Back to Basics for Semiconductor Construction Project Success
By James Lillis
James Lillis is the Director of Advanced Manufacturing, Technology & Life Sciences (AMTLS) at px Americas. With extensive experience in semiconductor fabrication construction, he is a renowned global leader and SME in Tool Install Design, known for driving operational excellence and leading high-performing teams. James has held various leadership roles, including Technical Advisory Consultant within the high-volume manufacturing industry, Global Design Manager for Intel, Managing Director of Basesite—a software development company specializing in semiconductor engineering solutions—and Operations Director at a global technology delivery company. His expertise in delivering complex, high-volume manufacturing mega projects and his strategic leadership have consistently resulted in remarkable growth and operational success.
James's academic credentials further complement his professional expertise, including a Professional Diploma in AI, a Master of Engineering Management, and a Bachelor of Science in Electrical Services & Energy Management.
Traditional project philosophy underscores that project success hinges on managing scope, schedule, and cost—often regarded as the triple constraint, with quality/value being the implicit fourth element. Today's rapid advancement in global technology, driven by consumer demand, has triggered a proliferation of construction projects worldwide. This burgeoning demand has precipitated a shortage of seasoned professionals, who are integral to the success of such projects. The semiconductor industry, striving to capitalise on the technology demand, finds itself encouraged by significant legislative initiatives such as the U.S. CHIPS Act and the European Chips Act.
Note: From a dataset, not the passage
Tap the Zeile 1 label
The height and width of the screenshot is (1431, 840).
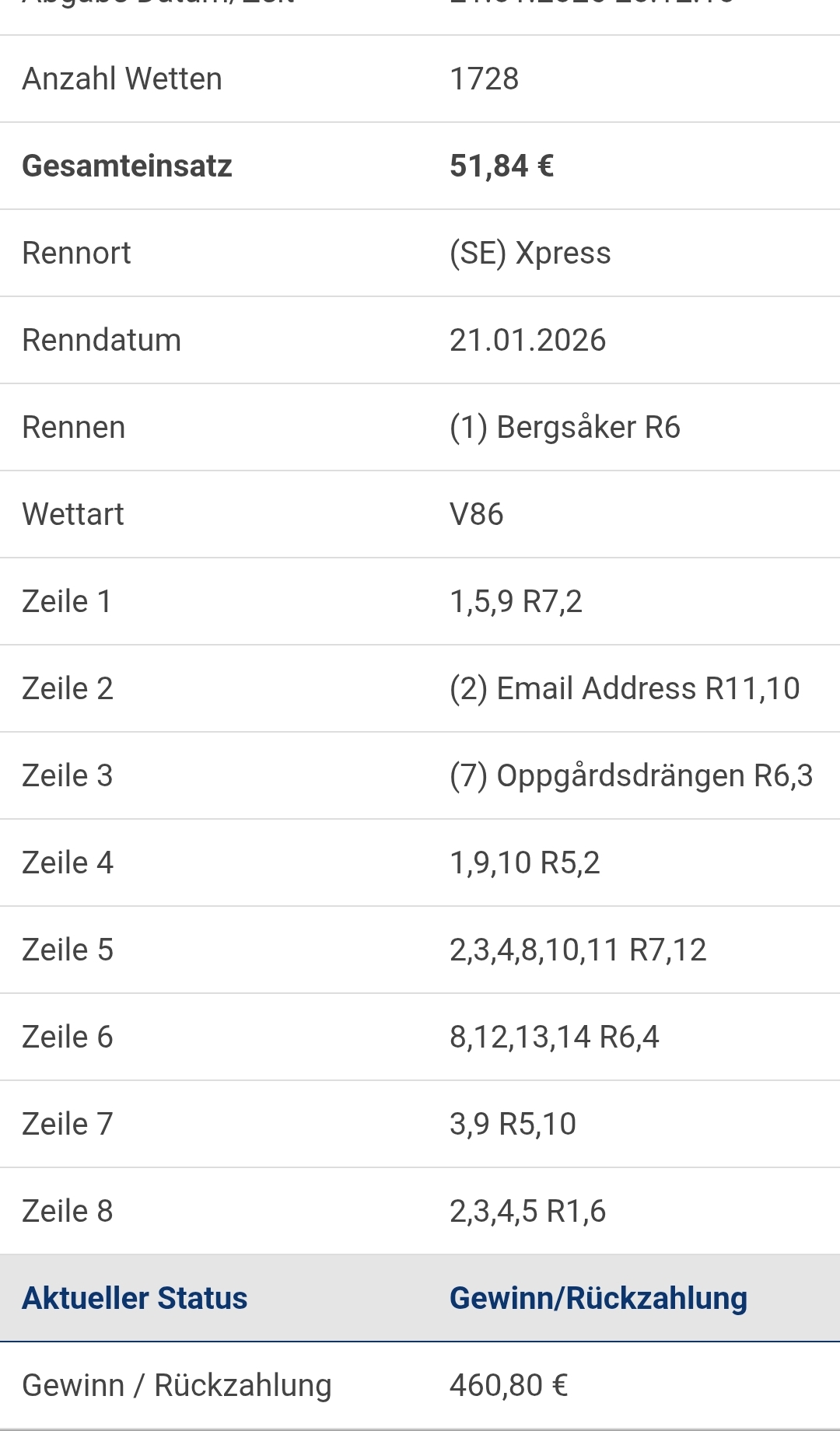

However, the industry is struggling with challenges in project delivery. Considering these modern challenges, we must redefine the triple constraint to encompass people, process, and technology. This trinity forms a framework that addresses the dynamic nature and change management essential for the successful completion of semiconductor construction projects.
Regarding the people aspect, the global shortage of experienced professionals is impeding project delivery. This shortage widens the knowledge gap for newly qualified project team members, who require mentorship from seasoned experts. Traditional and common project roles have evolved in title and skillset, data science being a clear example of the requirements in the use of data to drive projects in making better informed decisions as early as possible in the project cycle. To bridge this gap, projects necessitate a clear people plan with well-defined roles and responsibilities that can evolve to meet the project goals and objectives, rather than presuming adaptability in any given situation.
A pivotal component of success is the implementation of robust measurement mechanisms to track progress and pinpoint areas for improvement. This requires a well-defined process that is aligned with the project's goals and objectives, featuring a robust workflow with a set project baseline. This process must remain consistent across a client's project portfolio, immune to arbitrary modifications, irrespective of geographical location requirements. A strong change control process is critical, allowing adjustments only when backed by a solid business case and then uniformly applied to all projects. A set baseline is instrumental in establishing KPIs that enable leading metrics to gauge individual project performance, facilitating benchmarking against global projects to drive marginal gains—a key determinant of project success.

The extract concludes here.